Bonucci, la malattia del figlio Matteo: “Volevo lasciare il calcio”

Dichiarazione choc di Leonardo Bonucci a Repubblica. In un’intervista rilasciata di recente, il difensore della Juventus ha parlato a lungo della malattia del figlio Matteo: “Per lui stavo pensando di lasciare il calcio. Non ce la facevo”.

Qual è la malattia del figlio Matteo

Leonardo Bonucci non si risparmia in questa lunga intervista. Racconta il dramma di vedere il proprio figlio Matteo entrare in sala operatoria e lottare tra la vita e la morte. “Il regalo di questo Natale è la fine della malattia, la fine della paura che è durata da luglio sino a pochi giorni fa. A Matteo ora ripetiamo spesso una sorta di mantra: sei tu il nostro campione, hai vinto la partita più difficile. Gli leggo libri di favole, le storie di Cars. È tornato a giocare con suo fratello, presto potranno anche ricominciare a fare la lotta. Finalmente sta bene fisicamente e psicologicamente. Tutto era iniziato in estate, vacanze a Formentera dopo i campionati europei in Francia.

L’incubo

“Tre settimane prima a Matteo era stata rimossa un’ernia inguinale. Una sciocchezza, eppure abbiamo avuto la sensazione che Matteo fosse diventato un bimbo diverso. All’ospedale pediatrico Regina Margherita una dottoressa meravigliosa gli trova una patologia acuta (leucemia, ndr). Bisognava intervenire subito e il giorno successivo Matteo entrò in sala operatoria alle otto della mattina e ne uscì alle quattro del pomeriggio”.

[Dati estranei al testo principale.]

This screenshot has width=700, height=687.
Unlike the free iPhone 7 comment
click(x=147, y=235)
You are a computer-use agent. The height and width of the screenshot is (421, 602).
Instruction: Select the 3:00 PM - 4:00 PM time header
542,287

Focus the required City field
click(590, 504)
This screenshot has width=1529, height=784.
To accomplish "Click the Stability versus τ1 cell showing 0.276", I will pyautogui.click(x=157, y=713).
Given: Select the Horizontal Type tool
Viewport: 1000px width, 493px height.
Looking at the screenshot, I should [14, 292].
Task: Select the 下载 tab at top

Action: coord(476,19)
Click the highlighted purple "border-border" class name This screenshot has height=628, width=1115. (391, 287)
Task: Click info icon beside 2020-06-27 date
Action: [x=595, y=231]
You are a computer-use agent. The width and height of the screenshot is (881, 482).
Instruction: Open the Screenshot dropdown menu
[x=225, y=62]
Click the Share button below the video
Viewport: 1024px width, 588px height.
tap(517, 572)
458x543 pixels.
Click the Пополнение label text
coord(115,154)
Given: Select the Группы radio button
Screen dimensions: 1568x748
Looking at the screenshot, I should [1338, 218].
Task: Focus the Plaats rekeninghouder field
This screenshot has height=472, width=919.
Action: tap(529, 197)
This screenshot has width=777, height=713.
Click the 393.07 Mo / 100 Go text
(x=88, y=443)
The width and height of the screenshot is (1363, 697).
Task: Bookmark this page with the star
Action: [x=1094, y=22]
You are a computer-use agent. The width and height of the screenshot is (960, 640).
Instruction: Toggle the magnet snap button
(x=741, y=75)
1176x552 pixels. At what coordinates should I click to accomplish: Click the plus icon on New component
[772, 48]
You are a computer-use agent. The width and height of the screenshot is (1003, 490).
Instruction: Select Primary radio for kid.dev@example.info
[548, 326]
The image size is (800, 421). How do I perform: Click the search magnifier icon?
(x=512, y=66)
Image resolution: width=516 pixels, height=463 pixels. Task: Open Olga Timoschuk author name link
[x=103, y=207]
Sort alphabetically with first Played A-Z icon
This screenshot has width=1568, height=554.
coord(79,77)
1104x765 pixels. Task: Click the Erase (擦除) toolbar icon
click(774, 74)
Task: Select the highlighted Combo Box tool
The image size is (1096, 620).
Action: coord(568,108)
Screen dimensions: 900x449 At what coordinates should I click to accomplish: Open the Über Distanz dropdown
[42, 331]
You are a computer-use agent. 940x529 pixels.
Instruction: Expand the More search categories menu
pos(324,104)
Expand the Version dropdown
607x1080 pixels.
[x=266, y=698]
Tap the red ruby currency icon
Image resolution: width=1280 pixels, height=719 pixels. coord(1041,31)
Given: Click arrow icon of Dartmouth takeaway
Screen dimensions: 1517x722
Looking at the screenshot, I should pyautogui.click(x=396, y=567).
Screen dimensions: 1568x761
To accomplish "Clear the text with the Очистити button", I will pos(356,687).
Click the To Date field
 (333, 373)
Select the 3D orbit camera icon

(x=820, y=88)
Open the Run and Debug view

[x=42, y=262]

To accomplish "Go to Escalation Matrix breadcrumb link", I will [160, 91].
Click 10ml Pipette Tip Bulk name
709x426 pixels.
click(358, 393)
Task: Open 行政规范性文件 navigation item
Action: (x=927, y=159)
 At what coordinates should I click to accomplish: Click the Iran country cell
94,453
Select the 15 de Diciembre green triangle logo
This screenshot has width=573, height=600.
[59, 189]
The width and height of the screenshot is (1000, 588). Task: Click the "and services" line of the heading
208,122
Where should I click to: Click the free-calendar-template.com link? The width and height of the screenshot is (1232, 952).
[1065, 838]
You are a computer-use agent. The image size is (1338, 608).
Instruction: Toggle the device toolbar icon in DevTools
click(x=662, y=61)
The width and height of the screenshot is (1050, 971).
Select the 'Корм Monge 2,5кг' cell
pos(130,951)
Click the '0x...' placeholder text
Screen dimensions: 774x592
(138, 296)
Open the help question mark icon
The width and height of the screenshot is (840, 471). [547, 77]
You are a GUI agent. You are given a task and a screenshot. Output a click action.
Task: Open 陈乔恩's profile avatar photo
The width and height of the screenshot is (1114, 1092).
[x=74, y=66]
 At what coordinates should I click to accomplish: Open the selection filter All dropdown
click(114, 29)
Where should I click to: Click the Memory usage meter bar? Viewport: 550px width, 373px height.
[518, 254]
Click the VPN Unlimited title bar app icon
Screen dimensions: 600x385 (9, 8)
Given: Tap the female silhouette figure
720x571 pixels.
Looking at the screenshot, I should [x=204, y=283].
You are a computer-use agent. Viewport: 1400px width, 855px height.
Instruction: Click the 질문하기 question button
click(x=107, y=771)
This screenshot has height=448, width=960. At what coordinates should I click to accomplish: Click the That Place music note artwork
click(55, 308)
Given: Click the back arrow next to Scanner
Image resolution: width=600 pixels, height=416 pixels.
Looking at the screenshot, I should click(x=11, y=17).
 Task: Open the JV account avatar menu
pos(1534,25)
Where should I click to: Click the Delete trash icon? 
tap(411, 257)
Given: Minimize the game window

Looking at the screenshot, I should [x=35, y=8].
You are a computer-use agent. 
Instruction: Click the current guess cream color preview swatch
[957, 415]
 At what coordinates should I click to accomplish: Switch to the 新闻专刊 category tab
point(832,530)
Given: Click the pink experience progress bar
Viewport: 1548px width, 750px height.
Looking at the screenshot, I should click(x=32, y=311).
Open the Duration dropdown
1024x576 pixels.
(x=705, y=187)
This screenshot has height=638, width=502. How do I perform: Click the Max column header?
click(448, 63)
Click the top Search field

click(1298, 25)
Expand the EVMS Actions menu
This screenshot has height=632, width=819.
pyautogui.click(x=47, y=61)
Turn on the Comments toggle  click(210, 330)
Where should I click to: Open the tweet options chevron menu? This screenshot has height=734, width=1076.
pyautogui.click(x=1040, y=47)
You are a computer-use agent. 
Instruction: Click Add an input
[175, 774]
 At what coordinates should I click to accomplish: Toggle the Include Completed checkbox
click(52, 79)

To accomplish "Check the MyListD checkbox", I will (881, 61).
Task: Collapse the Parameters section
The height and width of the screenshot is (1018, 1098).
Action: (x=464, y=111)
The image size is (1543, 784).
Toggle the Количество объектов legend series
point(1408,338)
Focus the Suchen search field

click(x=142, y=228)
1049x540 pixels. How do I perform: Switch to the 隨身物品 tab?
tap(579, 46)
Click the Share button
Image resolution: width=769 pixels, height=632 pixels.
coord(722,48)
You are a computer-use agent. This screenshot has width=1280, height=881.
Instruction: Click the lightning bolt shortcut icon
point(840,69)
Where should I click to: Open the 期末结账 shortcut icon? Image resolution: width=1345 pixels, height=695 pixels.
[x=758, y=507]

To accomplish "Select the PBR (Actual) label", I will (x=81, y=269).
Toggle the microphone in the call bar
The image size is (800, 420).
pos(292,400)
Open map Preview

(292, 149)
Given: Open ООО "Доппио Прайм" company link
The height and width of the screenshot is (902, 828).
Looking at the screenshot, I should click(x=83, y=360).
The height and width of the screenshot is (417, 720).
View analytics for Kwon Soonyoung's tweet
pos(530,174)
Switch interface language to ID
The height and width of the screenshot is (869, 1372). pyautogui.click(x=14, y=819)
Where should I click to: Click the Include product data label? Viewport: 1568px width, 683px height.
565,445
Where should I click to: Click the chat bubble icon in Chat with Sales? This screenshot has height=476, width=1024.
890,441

La voglia di lasciare il calcio

In quei momenti difficili, Bonucci ha attraversato una profonda crisi interiore, tanto da meditare l’abbandono del campo di calcio. “Mentre mio figlio Matteo entrava in sala operatoria, ho raccolto il suo peluche, un orsetto bianco, mi sono seduto in un angolo della stanza e ho fatto una chiacchierata con Dio: sia fatta la tua volontà, gli ho detto, ma non dimenticare che è solo un bambino. Poi sono uscito dall’ospedale e ho trovato ad aspettarmi una trentina di persone, famigliari e amici. Qualcuno aveva chiesto un permesso dal lavoro, altri avevano chiuso il negozio. Per loro, per i miei compagni di squadra, per i tifosi, non soltanto della Juventus, che ci sono stati vicini in questi mesi ho pianto in tv”.

Il ritorno di Matteo a casa

Finalmente poi il sospirato ritorno a casa: “È stata l’emozione di un grazie. Matteo è tornato a casa il dieci agosto, a tredici giorni dall’intervento. Un recupero record. Non è stata la fine, i progressi lenti, abbiamo spiegato la situazione a Lorenzo, abbiamo parlato a lungo e pazientemente con Matteo per renderlo consapevole che era successo qualcosa di molto importante. In quelle settimane sono stato sfiorato dall’idea di abbandonare il calcio, avevo completamente accantonato l’obbligo di pensare al mio lavoro. Proprio non ci riuscivo”.

Il ruolo della moglie. Come sta adesso Matteo

“Martina mi ha convinto a resistere, con la sua determinazione, un’energia che sfiora la testardaggine. Lei mi ha convinto a sposarla, nonostante il nostro amore non fosse stato un colpo di fulmine, lei mi ha dato stabilità, sempre lei mi ha tirato fuori dal pozzo dopo ogni caduta, come quando mi sono trovato, da innocente, sbattuto nell’inchiesta sul calcio scommesse. Martina mi ha insegnato a essere fiero di me stesso nel bene e nel male. E ho capito che nel dolore tutte le famiglie si assomigliano. I privilegi si azzerano nella sventura, se vuoi riemergere devi lottare”. Ora il piccolo Matteo, prossimo ai 4 anni, sta bene. L’incubo per la famiglia Bonucci è finito.